If she worked at Ashbury Thornton, if she made it past Liam’s recruitment gauntlet—which she wouldn’t—she’d be sobbing in the toilets by lunch on day one. My brother makes me look like a teddy bear.
She clearly doesn’t like Craig’s style compared to Ravi, who ran the IT department like a group therapy circle. I don’t like Craig either, but he delivers every objective I throw at him.
I exhale heavily. “Whatever resources you need, tell Craig. I’ll approve the budget. I’m trying to help here. But you’ve got to articulate what you need. Improvement only happens if you want it badly enough to fight for it.”
She opens her mouth, probably to deliver another soft, noncommittal response, but a knock on the door cuts her off.

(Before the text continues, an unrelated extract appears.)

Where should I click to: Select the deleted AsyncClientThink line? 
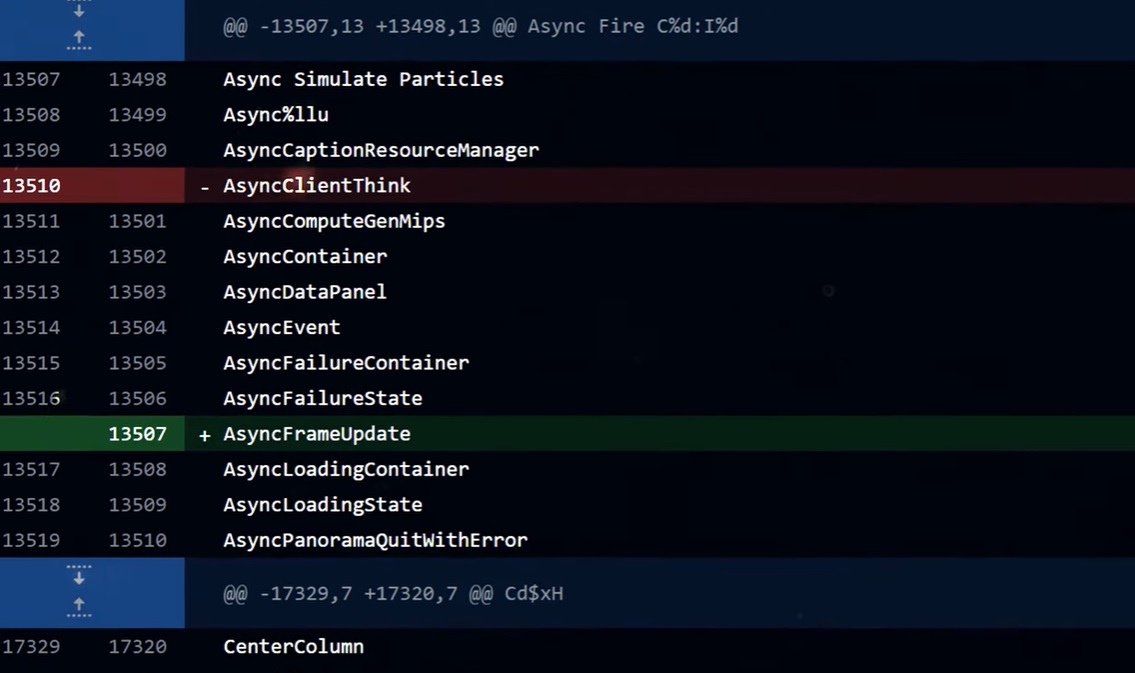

Thank Christ. I can’t endure another minute of those wounded doe eyes looking at me like I’m the heartless bastard who’s personally ruining her life.
“That’s all the time I’ve got. Don’t let me down, Georgie.”
Her mouth tightens. Soft, full lips pressed into a hard little line. Trying to transform something meant for softness into armor. Like watching a rose force itself into barbed wire.
Get your head straight, you pillock. Stop noticing her mouth.
“I’ll try not to be any more of a disappointment than I already have been,” she says, with just enough bite to make me frown.
I’m trying to do the right thing here. I’ve shown her more patience than I’d extend to any other employee on the payroll. More than she deserves, considering her performance.
But still.
There’s something about the way she sits there, shoulders curved inward like she’s trying to disappear, that digs under my skin.
And I absolutely hate that some treacherous part of me wants to lean across this desk, tilt her chin up with my fingers, and strip that devastated expression clean off her face.